Movimento faz blitz para barrar ficha-suja

MCCE se une ao Ministério Público Eleitoral e até à Polícia Federal para reforçar pente fino no último dia de registro das candidaturas

Moacir Assunção, São Paulo e Carol Pires, Brasília, O Estado de S.Paulo

05 de julho de 2010 | 00h00

Apesar das recentes decisões do Supremo Tribunal Federal (STF) contrárias à lei da Ficha Limpa, o Movimento de Combate à Corrupção Eleitoral (MCCE) se arma para, em parceria com o Ministério Público Eleitoral e a Polícia Federal, verificar com lupa o registro das candidaturas no Tribunal Superior Eleitoral (TSE) e nos tribunais regionais.

Hoje, até as 19 horas, é o prazo limite para o registro dos candidatos e o primeiro momento em que podem haver impugnações de pretendentes com ficha suja. Segundo a diretora do MCCE, Jovita José Rosa, vários seminários têm sido organizados para implementar a fiscalização.

"Temos conversado muito com o Ministério Público e a Polícia Federal para fazer o controle social desse processo. Teremos comitês nas principais capitais brasileiras para acompanhar o registro bem de perto", afirmou.

Os comitês, de acordo com Jovita, estão sendo montados em parceria com entidades como a Ordem dos Advogados do Brasil (OAB) e a Conferência Nacional dos Bispos do Brasil (CNBB), as principais das 44 entidades que compõem o MCCE.

Nestes locais, os membros do MCCE atuarão em contato direto com órgãos públicos ligados à transparência administrativa, como a Controladoria Geral da União (CGU) e a Polícia Federal.
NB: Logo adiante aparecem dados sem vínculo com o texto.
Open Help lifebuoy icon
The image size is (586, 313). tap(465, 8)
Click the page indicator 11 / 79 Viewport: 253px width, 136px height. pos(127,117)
Além da Ficha Limpa, as entidades estarão de olho em questões como a compra de votos e denúncias relacionadas a improbidade administrativa.
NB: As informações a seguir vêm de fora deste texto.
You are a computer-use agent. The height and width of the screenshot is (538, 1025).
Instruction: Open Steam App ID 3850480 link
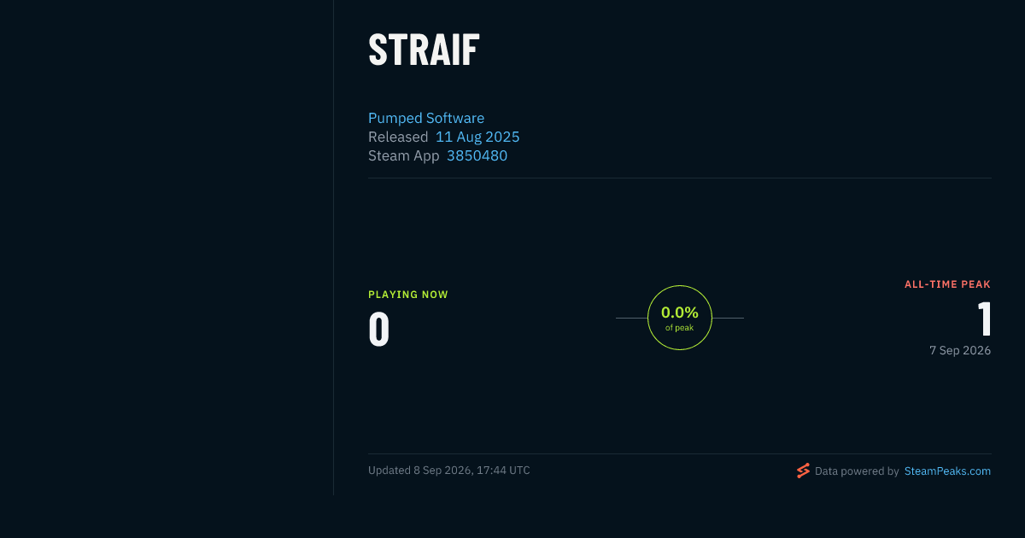477,155
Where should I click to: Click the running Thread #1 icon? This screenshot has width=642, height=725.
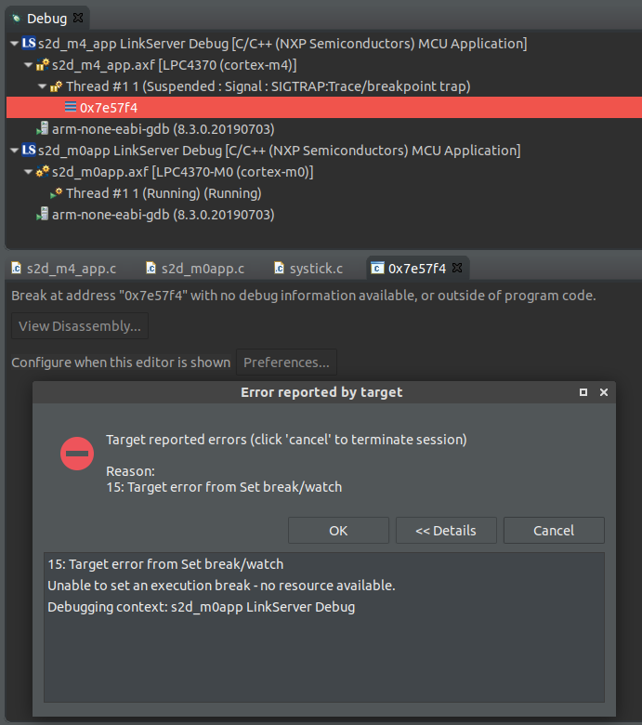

A diretora do MCCE observou que, para integrantes do movimento, tanto o senador Heráclito Fortes (DEM-PI) quanto a deputada estadual Isaura Lemos (PDT-GO) ? que obtiveram decisões do STF favoráveis ao registro de suas candidaturas ? estão inelegíveis. "Eles foram condenados por um colegiado e a lei é clara", anotou.

O presidente da Associação dos Magistrados Brasileiros (AMB), Mozart Valadares Pires, foi cauteloso ao comentar as decisões do Supremo. Ele não viu "flexibilização ou fragilização" da lei nos casos em que o STF permitiu o registro das candidaturas de políticos com a ficha suja. "É preciso ter cuidado e serenidade", disse Pires.
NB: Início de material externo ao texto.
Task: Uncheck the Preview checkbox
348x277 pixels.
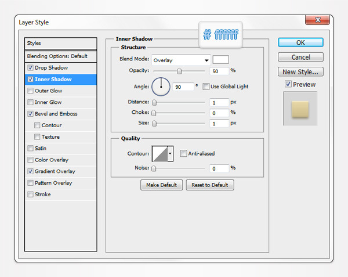Action: (288, 85)
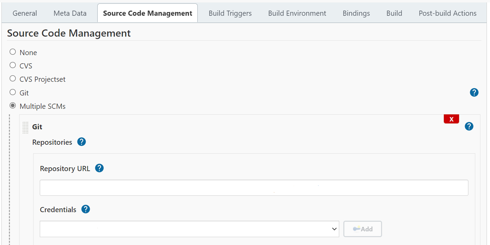Open help for the Git radio option
This screenshot has width=490, height=245.
point(474,92)
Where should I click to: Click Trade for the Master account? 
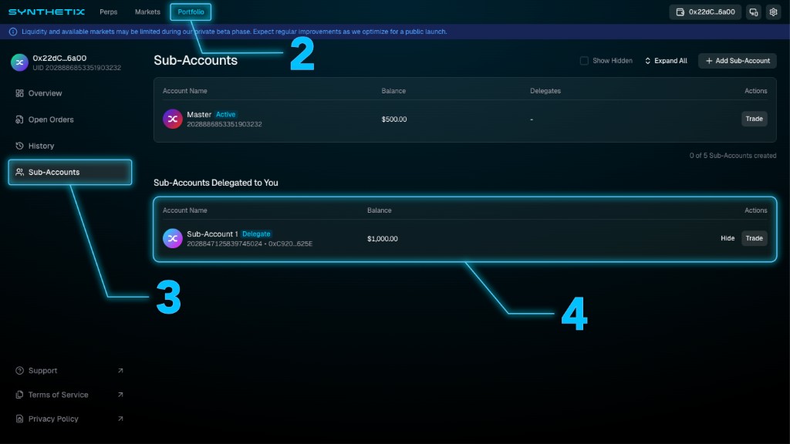pyautogui.click(x=754, y=119)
"O senador entrou com recurso e o prazo para o registro termina amanhã (hoje). O ministro (Gilmar Mendes) só concedeu o efeito suspensivo ao senador para evitar dano irreparável ou de difícil reparação." Ele ressaltou que a lei da Ficha Limpa é um marco e se disse tranquilo quanto à aplicação. "Não é porque temos lei rígida que vamos querer impedir que todos sejam candidatos. Não pode se transformar em caça às bruxas."